While the two Middle East adversaries are unlikely to hold private talks, Sarkozy would get credit for any sign of a continued thaw in their relationship because the gathering was his idea.


"Olmert and the Syrians will capture the show," said Alfred Tovias, head of the Leonard Davis Institute for International Relations at Occupied Jerusalem's Hebrew University. For Sarkozy, "it will be a diplomatic coup because of the fact that they met and will be meeting regularly every two years, even if they don't speak to one another."

Israel and Syria have held indirect, Turkish-mediated talks since May. Top officials from the two countries haven't met since 2000 when talks broke down between Prime Minister Ehud Barak and Syrian Foreign Minister Farouq Al Shara. Turkish Prime Minister Recep Tayyip Erdogan, 54, also plans to attend the summit.

The earlier Israeli-Syrian negotiations collapsed over the Golan Heights, a border zone that Israel seized in the 1967 Six- Day War. Syria wants the territory back.

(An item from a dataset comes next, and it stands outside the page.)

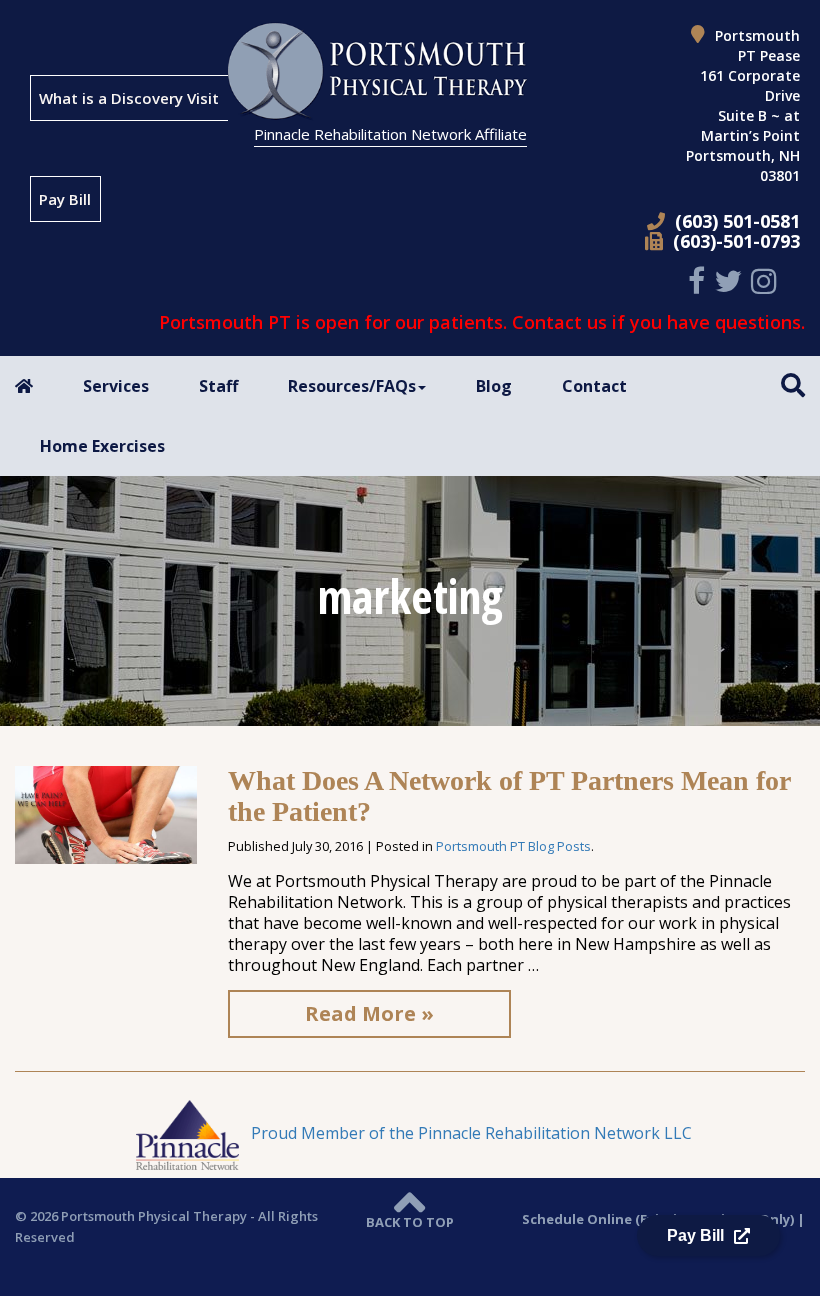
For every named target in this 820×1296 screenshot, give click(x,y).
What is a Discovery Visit (129, 98)
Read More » (369, 1013)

At issue is access to the Sea of Galilee, Israel's main water source and the Jordan River's outlet at the western edge of the region. Israel's fears losing access to the water if Syria regains sovereignty of the strategic highlands.

Asked about possible Bashar-Olmert talks, Mark Regev, a spokesman for Olmert, 62, said, "it appears, unfortunately, that the time is not yet ripe." Israel's Ma'ariv newspaper cited Syria's Foreign Minister Walid Al Moallem on July 6 as saying Bashar and Olmert won't meet on the summit sidelines. Moallem was quoted as saying ties between the two will "warm up" this summer.

Sarkozy and Egyptian President Hosni Mubarak, 80, will co- host the meeting of 43 heads of state, with an agenda that includes curbing illegal immigration, fighting terrorism and creating jobs.